2Measurement precision
If multiple sensors monitor a region, then the system can identify false negative and false positive cases through comparison, but the device complexity increases
Solution Approach 1:
The patent merges data from multiple sensor sources into a unified fusion list, combining detection results from different sensors to identify false negative and false positive cases. By merging sensor information and processing them through a common framework, the system achieves improved measurement precision without proportionally increasing device complexity, as the merging process itself provides the cross-validation needed to identify errors.
Solution Approach 2:
The system implements a universal fusion framework that handles multiple sensor types and processing functions within a single system architecture.
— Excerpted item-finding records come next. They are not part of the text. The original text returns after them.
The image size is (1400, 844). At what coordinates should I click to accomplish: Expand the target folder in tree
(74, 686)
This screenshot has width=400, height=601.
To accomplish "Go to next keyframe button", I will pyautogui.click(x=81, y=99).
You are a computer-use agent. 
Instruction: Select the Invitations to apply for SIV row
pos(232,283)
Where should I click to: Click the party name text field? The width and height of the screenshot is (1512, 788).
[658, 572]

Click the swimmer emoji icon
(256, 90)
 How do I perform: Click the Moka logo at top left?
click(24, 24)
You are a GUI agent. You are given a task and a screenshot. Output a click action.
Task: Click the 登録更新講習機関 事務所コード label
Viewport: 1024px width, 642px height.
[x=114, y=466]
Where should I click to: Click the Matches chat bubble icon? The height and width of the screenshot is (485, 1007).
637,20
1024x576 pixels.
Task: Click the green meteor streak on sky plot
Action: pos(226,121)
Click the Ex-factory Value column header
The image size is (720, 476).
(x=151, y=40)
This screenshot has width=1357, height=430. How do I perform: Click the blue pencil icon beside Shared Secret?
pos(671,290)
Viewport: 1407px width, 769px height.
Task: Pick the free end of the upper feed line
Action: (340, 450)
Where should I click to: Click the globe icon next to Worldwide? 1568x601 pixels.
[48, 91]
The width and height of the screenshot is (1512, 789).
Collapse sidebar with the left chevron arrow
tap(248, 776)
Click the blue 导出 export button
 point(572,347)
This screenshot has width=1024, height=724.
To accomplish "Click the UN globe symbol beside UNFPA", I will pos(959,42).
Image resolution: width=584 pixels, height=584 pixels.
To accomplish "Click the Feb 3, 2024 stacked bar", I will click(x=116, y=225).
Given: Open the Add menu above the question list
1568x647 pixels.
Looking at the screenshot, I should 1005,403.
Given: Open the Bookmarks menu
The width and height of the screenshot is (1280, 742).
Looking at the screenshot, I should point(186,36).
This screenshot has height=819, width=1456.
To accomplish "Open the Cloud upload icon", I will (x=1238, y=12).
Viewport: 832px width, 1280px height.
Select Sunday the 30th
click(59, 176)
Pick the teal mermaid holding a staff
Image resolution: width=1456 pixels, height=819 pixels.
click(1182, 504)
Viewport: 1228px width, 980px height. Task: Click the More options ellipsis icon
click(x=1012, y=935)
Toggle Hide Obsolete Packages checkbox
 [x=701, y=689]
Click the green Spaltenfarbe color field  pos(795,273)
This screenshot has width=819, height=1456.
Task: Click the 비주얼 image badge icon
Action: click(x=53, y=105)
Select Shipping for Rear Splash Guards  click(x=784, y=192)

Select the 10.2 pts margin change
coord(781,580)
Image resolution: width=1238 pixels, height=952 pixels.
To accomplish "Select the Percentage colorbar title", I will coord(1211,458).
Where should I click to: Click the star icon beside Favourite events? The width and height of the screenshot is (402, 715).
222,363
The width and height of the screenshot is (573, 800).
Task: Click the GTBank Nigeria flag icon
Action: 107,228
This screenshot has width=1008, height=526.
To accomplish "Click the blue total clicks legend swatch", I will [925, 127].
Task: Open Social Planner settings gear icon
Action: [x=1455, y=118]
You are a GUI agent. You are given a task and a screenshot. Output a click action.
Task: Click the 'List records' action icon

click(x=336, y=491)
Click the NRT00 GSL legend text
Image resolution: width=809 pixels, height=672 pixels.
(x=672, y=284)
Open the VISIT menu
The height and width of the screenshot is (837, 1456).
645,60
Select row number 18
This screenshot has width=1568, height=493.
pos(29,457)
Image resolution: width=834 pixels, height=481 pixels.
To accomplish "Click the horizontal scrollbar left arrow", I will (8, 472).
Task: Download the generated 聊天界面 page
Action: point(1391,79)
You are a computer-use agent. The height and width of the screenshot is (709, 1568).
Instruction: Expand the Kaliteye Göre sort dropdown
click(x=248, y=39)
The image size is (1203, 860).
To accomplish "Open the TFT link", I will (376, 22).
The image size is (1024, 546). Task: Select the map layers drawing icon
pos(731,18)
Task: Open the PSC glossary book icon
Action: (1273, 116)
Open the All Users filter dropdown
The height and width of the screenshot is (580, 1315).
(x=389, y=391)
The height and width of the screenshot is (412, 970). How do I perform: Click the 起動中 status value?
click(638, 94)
This multi-functional approach allows the same infrastructure to perform detection, fusion, cross-validation, and model adaptation, reducing overall system complexity compared to having separate specialized systems for each function.
3Measurement precision
If the system sums false negative and false positive cases over time to adapt detection probabilities, then the accuracy of existence probability estimation improves, but the loss of time for processing and storing historical data increases
Solution Approach 1:
The system performs periodic updates of detection and clutter probability models by summing false negative and false positive cases over time intervals. Rather than continuous processing, the system accumulates error cases and performs model adaptation at periodic intervals, reducing computational overhead while still achieving accurate probability estimation through cumulative learning from historical data.
Data Source
AI summary
A method for improving the estimation of an existence probability of objects. The objects are detected using sensors installed in a vehicle and/or an infrastructure component. Each tracker of a sensor and/or a sensor group estimates a status of an object and its existence probability using a detection probability model. The detected objects are merged in a fusion list, and each object is assigned a state and an existence probability. Each object of the fusion list is assigned existence probabilities. Each object of the fusion list is assigned additional information indicating which sensor and/or which sensor group has/have detected the respective object in the last measuring cycle. At least sensor-specific and/or sensor-group-specific existence probabilities of fused existence probabilities and the sensor detection probability are compared in a crosscheck, and false negative cases and false positive cases are ascertained for each sensor and/or sensor groups.